Work task
Give back all of the data exactly.

Data for this exercise
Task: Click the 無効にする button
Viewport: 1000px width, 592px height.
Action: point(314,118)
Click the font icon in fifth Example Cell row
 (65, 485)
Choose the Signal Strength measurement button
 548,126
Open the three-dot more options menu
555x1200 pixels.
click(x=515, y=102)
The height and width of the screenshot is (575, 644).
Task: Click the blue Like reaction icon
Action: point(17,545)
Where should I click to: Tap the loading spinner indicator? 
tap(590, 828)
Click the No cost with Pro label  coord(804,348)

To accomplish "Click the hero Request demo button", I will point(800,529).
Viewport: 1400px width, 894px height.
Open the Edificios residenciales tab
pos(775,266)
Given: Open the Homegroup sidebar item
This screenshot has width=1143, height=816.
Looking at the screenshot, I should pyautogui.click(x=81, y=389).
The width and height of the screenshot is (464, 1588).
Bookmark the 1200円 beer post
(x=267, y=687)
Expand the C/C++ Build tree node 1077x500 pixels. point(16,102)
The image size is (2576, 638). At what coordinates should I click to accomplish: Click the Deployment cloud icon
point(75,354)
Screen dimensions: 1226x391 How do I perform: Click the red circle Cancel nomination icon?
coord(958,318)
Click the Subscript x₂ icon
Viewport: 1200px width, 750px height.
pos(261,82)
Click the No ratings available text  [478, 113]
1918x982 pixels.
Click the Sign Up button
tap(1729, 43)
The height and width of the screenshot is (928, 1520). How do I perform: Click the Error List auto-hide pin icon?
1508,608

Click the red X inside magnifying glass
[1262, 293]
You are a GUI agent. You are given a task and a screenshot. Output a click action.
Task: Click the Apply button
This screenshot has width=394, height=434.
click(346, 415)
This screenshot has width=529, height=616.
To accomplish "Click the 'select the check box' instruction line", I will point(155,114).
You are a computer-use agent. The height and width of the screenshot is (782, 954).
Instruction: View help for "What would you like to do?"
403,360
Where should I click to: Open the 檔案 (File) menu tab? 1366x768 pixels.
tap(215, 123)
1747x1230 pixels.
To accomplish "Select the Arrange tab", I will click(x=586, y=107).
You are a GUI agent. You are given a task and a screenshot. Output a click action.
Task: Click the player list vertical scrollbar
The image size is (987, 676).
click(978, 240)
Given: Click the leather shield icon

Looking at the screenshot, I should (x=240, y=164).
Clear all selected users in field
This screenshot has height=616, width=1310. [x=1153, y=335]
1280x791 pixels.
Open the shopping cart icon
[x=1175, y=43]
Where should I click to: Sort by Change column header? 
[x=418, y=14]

Result for this task
Task: Click the 無効にする button
Viewport: 1000px width, 592px height.
Action: point(314,118)
Click the font icon in fifth Example Cell row
 (65, 485)
Choose the Signal Strength measurement button
 548,126
Open the three-dot more options menu
555x1200 pixels.
click(x=515, y=102)
The height and width of the screenshot is (575, 644).
Task: Click the blue Like reaction icon
Action: point(17,545)
Where should I click to: Tap the loading spinner indicator? 
tap(590, 828)
Click the No cost with Pro label  coord(804,348)

To accomplish "Click the hero Request demo button", I will point(800,529).
Viewport: 1400px width, 894px height.
Open the Edificios residenciales tab
pos(775,266)
Given: Open the Homegroup sidebar item
This screenshot has width=1143, height=816.
Looking at the screenshot, I should pyautogui.click(x=81, y=389).
The width and height of the screenshot is (464, 1588).
Bookmark the 1200円 beer post
(x=267, y=687)
Expand the C/C++ Build tree node 1077x500 pixels. point(16,102)
The image size is (2576, 638). At what coordinates should I click to accomplish: Click the Deployment cloud icon
point(75,354)
Screen dimensions: 1226x391 How do I perform: Click the red circle Cancel nomination icon?
coord(958,318)
Click the Subscript x₂ icon
Viewport: 1200px width, 750px height.
pos(261,82)
Click the No ratings available text  [478, 113]
1918x982 pixels.
Click the Sign Up button
tap(1729, 43)
The height and width of the screenshot is (928, 1520). How do I perform: Click the Error List auto-hide pin icon?
1508,608

Click the red X inside magnifying glass
[1262, 293]
You are a GUI agent. You are given a task and a screenshot. Output a click action.
Task: Click the Apply button
This screenshot has width=394, height=434.
click(346, 415)
This screenshot has width=529, height=616.
To accomplish "Click the 'select the check box' instruction line", I will point(155,114).
You are a computer-use agent. The height and width of the screenshot is (782, 954).
Instruction: View help for "What would you like to do?"
403,360
Where should I click to: Open the 檔案 (File) menu tab? 1366x768 pixels.
tap(215, 123)
1747x1230 pixels.
To accomplish "Select the Arrange tab", I will click(x=586, y=107).
You are a GUI agent. You are given a task and a screenshot. Output a click action.
Task: Click the player list vertical scrollbar
The image size is (987, 676).
click(978, 240)
Given: Click the leather shield icon

Looking at the screenshot, I should (x=240, y=164).
Clear all selected users in field
This screenshot has height=616, width=1310. [x=1153, y=335]
1280x791 pixels.
Open the shopping cart icon
[x=1175, y=43]
Where should I click to: Sort by Change column header? 
[x=418, y=14]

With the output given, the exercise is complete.